其在大数据量下的表现有待考量,据笔者经验,在亿级数据量下复杂分组查询可以实现秒级返回。 -
Kafka
Kafka可以被看作实时一种数据存储,由于流计算需求的存在,使得Kafka成为一个不可替代的存储选型。
事实上,在实际应用中,根据不同需求,可以将不同存储组合使用。例如:
- 将需要展示的数据,计算后存储到MySQL中
- 将冷数据归档到HDFS中
- 在Elasticsearch中仅保留一定规模的热数据用于问题跟踪和系统监控
- TiDB仅用于数据分析,不用于业务服务和数据展示
数据源
从技术角度来讲,统计和监控都依赖于日志数据的收集和汇总,所需的日志通常有:
- 前端和客户端行为打点日志
- 前端和客户端错误上报日志
- 后端接口请求日志
- 后端异常错误日志
- 探针日志
以上日志,都可以作为数据源进行收集,并进一步处理。
数据收集
由于我们的数据源都是日志,因此可以使用filebeat部署到日志服务器进行收集。
这里建议filebeat的消费端使用Kafka以使服务器的filebeat不发生阻塞也不需要回滚。

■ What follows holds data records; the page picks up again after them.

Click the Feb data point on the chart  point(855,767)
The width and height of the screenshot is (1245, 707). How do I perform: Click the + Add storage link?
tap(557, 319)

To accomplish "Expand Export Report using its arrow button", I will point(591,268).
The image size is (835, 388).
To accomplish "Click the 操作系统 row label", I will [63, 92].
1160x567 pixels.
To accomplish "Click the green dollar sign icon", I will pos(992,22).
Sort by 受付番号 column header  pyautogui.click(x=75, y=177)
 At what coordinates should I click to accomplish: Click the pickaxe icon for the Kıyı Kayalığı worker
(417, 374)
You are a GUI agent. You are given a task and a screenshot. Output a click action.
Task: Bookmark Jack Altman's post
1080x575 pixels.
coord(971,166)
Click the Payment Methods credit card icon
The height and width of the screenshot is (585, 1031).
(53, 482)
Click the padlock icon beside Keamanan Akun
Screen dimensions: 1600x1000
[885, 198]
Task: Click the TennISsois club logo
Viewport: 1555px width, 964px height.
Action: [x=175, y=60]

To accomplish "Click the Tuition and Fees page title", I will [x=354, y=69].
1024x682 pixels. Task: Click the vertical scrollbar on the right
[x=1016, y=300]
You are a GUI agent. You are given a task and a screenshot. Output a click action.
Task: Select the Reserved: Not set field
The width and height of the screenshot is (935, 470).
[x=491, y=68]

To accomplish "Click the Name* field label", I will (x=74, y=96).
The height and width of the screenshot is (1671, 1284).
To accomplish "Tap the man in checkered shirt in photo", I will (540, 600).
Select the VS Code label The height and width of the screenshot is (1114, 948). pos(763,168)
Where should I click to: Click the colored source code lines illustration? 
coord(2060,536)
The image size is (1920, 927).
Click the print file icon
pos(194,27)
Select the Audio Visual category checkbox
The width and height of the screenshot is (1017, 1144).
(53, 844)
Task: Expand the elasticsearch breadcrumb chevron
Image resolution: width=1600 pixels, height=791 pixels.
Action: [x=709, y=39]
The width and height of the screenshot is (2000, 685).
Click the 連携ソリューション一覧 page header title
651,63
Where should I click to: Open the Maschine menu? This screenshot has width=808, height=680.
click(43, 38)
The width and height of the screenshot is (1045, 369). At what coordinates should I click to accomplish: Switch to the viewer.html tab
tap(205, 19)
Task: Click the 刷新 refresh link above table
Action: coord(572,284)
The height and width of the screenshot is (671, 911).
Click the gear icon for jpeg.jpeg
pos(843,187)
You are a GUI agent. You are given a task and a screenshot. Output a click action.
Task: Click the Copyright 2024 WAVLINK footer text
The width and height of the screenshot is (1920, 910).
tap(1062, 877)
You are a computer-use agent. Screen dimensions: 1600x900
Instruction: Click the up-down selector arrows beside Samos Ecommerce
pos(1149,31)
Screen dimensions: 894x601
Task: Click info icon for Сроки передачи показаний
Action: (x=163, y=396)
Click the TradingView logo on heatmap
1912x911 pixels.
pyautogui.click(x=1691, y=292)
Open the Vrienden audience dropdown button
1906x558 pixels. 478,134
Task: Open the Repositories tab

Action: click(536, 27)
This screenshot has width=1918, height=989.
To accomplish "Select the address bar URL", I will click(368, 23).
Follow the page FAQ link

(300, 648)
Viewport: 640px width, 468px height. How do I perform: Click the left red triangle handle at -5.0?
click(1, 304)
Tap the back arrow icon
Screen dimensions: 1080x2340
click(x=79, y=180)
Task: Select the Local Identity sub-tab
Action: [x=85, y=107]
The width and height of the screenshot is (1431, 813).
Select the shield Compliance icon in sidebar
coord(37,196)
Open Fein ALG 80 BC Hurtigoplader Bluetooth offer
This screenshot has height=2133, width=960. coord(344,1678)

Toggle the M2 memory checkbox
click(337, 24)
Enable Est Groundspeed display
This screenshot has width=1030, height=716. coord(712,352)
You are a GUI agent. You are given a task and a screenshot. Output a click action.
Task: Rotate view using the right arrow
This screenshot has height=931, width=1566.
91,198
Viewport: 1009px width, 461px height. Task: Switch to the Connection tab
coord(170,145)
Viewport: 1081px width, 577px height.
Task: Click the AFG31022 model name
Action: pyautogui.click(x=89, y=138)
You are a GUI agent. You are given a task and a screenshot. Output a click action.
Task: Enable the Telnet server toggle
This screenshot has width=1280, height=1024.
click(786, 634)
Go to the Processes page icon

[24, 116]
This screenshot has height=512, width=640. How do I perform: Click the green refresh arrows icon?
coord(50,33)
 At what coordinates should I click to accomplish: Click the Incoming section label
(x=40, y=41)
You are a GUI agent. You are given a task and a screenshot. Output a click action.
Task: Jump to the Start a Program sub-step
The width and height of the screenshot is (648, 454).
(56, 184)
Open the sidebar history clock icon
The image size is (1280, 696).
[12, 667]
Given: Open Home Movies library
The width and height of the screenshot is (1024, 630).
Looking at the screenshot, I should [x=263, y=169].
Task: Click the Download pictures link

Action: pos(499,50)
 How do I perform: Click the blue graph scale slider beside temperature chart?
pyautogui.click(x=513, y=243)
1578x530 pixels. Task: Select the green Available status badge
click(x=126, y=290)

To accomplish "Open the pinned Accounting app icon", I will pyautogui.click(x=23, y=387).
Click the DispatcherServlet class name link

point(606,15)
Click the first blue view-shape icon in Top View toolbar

注意:logstash非常耗费资源,如果资源并出充足,建议自行脚本实现从Kafka消费到数据存储的流程。
filebeat的安装命令:
1 | curl -L -O https://artifacts.elastic.co/downloads/beats/filebeat/filebeat-6.3.1-amd64.deb |
filebeat的配置示例如下:
1 | filebeat.prospectors: |
数据分析
数据分析是对现有数据的再加工过程,通常涉及:变形,关联,统计等。目前最适合进行数据分析的语言应该是Python,上文中的数据存储,都可以原生支持Python。
数据展示
数据展示的基本形式是图表,图可以将数据特征更直观的展示出来,G2Plot提供了图表的完整封装,通过简单的前端项目构建和后端接口查询,即可做到优雅的数据可视化展示。
注意,不要在数据展示期间进行数据计算。
当然,想要展示实时数据,可以考虑尝试使用TiDB。